Completely under Jasper’s influence, Felix is forced to marry Gladys instead of Olivia. Jasper harasses the young couple in various ways. As they look forward to life with a child, Jasper forces Felix to reveal his secret to Gladys: He has no real talent—Jasper has been writing the successful poetry. Gladys does not reject Felix, but after going into premature labor, she and the baby both die. Before her death, she implores Felix and Jasper to forgive each other. Thus, Felix is freed from his bondage to Jasper and goes on to live a worthwhile life; Jasper has a stroke. Alcott’s novel is not simply a rewritten Faust; a dominant theme in the novel is the power of women, both wives and mothers, to save men from themselves, an idea of high interest to the readers of the day.

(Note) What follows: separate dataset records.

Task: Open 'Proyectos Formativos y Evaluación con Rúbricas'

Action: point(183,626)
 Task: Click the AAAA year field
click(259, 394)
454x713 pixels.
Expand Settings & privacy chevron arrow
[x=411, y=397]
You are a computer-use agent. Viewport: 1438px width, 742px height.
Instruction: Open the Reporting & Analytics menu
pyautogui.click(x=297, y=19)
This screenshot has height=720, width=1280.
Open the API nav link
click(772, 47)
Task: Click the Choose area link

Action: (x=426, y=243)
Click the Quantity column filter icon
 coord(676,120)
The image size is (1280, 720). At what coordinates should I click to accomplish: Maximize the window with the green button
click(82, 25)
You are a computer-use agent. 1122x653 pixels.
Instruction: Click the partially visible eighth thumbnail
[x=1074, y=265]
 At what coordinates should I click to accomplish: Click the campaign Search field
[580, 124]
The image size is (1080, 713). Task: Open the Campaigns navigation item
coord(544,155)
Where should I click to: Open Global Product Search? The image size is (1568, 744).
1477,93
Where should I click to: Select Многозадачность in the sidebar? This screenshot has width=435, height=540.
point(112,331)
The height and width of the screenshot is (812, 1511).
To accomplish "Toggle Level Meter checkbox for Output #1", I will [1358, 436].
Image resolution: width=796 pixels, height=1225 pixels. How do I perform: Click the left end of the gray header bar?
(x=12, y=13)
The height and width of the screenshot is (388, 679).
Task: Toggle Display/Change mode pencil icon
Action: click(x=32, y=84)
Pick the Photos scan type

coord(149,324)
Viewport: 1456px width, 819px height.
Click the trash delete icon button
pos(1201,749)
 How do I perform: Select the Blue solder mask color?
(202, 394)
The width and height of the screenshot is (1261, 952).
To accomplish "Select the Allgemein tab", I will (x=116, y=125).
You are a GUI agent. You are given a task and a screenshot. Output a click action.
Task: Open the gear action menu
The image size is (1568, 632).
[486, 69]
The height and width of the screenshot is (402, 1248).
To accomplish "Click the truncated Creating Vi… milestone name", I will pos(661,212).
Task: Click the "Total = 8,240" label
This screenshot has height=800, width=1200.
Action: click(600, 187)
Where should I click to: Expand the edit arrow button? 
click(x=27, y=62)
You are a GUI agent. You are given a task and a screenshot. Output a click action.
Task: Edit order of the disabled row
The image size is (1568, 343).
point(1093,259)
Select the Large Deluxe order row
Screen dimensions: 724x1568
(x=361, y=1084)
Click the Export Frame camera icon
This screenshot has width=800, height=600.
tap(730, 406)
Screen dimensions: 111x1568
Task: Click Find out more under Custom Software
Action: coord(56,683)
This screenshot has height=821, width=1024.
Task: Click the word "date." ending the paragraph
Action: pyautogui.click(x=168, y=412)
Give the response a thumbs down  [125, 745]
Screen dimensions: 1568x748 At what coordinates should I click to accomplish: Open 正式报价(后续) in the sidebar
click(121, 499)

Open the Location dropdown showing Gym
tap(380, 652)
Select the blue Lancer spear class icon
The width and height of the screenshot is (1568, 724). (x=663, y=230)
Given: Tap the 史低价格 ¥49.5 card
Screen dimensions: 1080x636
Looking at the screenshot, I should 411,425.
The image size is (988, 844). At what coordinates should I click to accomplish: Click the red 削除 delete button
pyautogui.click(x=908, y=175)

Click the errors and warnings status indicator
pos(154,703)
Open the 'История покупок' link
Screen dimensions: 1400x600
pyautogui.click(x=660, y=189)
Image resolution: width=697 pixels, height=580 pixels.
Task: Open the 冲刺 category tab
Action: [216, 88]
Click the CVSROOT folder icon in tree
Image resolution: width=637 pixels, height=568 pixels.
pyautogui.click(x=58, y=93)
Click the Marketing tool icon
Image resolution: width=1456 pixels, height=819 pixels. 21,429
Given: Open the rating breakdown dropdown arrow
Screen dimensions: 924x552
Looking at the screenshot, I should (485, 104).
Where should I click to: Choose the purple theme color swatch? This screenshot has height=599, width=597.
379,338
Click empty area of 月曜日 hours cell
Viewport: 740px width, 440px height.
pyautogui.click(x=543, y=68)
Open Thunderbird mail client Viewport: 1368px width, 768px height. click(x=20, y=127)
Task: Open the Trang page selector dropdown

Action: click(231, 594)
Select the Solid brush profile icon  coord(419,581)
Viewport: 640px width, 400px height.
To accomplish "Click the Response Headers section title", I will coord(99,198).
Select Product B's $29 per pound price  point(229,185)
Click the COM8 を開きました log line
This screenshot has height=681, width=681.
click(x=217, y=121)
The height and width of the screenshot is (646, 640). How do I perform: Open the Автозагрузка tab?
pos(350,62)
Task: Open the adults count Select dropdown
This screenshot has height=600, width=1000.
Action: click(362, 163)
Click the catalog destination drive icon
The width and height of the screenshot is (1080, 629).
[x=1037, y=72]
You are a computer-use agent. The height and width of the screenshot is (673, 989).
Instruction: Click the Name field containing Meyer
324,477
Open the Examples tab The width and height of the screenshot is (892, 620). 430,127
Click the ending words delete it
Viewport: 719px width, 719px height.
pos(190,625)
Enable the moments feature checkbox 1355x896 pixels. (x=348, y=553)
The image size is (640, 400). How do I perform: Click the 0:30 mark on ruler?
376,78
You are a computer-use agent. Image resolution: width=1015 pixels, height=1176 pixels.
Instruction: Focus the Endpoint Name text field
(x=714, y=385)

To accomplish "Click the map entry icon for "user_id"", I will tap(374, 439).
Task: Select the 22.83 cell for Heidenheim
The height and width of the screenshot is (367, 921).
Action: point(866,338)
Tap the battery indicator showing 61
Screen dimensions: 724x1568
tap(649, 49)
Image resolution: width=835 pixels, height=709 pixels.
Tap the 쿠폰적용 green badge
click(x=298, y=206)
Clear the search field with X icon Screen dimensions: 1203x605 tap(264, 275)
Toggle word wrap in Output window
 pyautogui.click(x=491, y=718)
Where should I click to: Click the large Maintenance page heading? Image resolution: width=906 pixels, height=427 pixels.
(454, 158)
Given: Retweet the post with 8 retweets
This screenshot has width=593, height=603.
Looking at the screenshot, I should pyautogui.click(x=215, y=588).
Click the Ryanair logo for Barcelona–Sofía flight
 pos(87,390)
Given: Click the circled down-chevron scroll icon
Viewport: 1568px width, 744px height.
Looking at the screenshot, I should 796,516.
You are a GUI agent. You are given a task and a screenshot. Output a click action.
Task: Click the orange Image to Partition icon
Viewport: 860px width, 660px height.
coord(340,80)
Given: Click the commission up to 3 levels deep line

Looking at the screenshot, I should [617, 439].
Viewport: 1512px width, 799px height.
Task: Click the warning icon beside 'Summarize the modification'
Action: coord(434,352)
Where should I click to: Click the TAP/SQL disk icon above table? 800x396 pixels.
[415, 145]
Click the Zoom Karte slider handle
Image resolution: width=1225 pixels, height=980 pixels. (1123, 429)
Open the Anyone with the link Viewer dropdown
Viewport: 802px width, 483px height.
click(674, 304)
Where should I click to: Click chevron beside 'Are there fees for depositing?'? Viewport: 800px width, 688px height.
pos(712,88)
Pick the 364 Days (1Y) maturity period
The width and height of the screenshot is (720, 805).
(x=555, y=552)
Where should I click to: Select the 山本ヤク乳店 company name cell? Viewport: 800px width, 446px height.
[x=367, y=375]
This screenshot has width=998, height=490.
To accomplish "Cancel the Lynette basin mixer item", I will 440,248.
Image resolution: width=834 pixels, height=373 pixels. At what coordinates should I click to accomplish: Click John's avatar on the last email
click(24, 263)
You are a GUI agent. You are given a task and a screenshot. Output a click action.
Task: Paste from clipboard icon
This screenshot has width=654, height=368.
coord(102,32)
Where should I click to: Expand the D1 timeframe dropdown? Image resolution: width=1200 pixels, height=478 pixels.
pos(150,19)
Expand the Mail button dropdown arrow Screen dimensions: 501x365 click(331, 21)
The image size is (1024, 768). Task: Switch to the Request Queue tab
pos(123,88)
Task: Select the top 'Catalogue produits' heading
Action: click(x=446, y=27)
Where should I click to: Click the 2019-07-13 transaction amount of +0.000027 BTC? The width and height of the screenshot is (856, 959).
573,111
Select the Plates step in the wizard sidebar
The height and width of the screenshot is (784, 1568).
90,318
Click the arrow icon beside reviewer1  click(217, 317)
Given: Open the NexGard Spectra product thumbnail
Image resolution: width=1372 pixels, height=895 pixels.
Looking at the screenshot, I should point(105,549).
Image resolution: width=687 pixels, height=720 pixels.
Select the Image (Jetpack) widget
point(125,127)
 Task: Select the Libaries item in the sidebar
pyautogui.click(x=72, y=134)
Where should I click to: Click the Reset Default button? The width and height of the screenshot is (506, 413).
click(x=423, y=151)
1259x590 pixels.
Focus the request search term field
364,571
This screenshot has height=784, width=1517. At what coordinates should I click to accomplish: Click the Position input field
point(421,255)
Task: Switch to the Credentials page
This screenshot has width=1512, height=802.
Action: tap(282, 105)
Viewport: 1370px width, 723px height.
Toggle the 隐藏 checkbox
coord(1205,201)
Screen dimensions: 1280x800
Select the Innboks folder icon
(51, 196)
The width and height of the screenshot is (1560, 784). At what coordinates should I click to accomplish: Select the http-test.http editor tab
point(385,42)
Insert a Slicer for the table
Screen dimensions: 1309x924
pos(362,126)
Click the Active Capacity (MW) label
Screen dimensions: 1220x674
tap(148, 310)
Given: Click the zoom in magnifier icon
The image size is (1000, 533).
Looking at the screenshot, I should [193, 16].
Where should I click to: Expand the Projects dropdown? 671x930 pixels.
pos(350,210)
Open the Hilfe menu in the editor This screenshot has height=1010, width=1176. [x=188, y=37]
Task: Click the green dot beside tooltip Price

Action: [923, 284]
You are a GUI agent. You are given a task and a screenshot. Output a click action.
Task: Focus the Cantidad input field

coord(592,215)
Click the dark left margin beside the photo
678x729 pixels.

There is a great deal of foreshadowing, partly because of its parallels to Faust. Alcott explores the darker side of human nature in a way that she could not, or would not, do in her works for children.

Jack and Jill

Jack and Jill’s episodic plot may be explained by the fact that it was first serialized in the St. Nicholas magazine in 1879 and 1880, although several of Alcott’s other novels also employed this technique. Alcott called it a “village story,” and Harmony Village is her fictionalized Concord. Jack and Frank are modeled after Anna Alcott’s sons, and Ed is based on Ellsworth Devens, a Concord friend. Jack and Jill are recovering from a serious sliding accident, and the novel concerns the way the other Harmony Village children are inspired by the near tragedy to improve their ways, both physically and morally. Like Beth of Little Women, Ed is almost too good to be true, foreshadowing his early death. This novel, like Little Men, is an educational novel. Jo’s Boys, and How They Turned Out • In 1886, Alcott brought closure to the March family novels with a final story portraying the changes that have occurred within the previous ten years. Mr. Lawrence, the kind next-door neighbor of Little Women, endows a college next door to the Plumfield School of Little Women, Part 2 and Little Men. Meg notes the absence of the beloved Marmee, Beth, and her late husband John. Readers learn that Demi has gone into the publishing business; Daisy is a “little woman” who marries Nat Blake, and Nan becomes a doctor. Nat completes his musical education in Germany; Emil becomes a ship’s officer who takes charge of a lifeboat when the captain becomes ill; Dan Kean, who decided to seek his fortune in the West, kills a man in self-defense when a crooked card game goes sour. It is remembering and upholding the honor of Plumfield that guides these young men. The one character who cannot return to the inner circle of the March family is the “bad boy,” Dan. He does come back to Plumfield after he is wounded while working with Native Americans in the West, but he is not allowed to marry Beth, the daughter of Amy March and Laurie Lawrence. Feminism is the main focus of the novel; all of the young women succeed in careers that were denied the title characters in LittleWomen.

 

 

Other Major Works
Short Fiction: Flower Fables, 1854; On Picket Duty, and Other Tales, 1864; Morning- Glories, and Other Stories, 1867; Aunt Jo’s Scrap-Bag, 1872-1882 (6 volumes); Silver Pitchers: And Independence, a Centennial Love Story, 1876; Spinning-Wheel Stories, 1884; A Garland for Girls, 1887; Lulu’s Library, 1895; From Jo March’s Attic: Stories of Intrigue and Suspense, 1993; Louisa May Alcott Unmasked: Collected Thrillers, 1995; The Early Stories of Louisa May Alcott, 1852-1860, 2000.
Plays: Comic Tragedies Written by “Jo” and “Meg” and Acted by the “LittleWomen,” 1893.
Poetry: The Poems of Louisa May Alcott, 2000.
Nonfiction: Hospital Sketches, 1863 (essays); Life, Letters, and Journals, 1889 (Ednah D. Cheney, editor); The Journals of Louisa May Alcott, 1989 (Joel Myerson and Daniel Shealy, editors); The Sketches of Louisa May Alcott, 2001.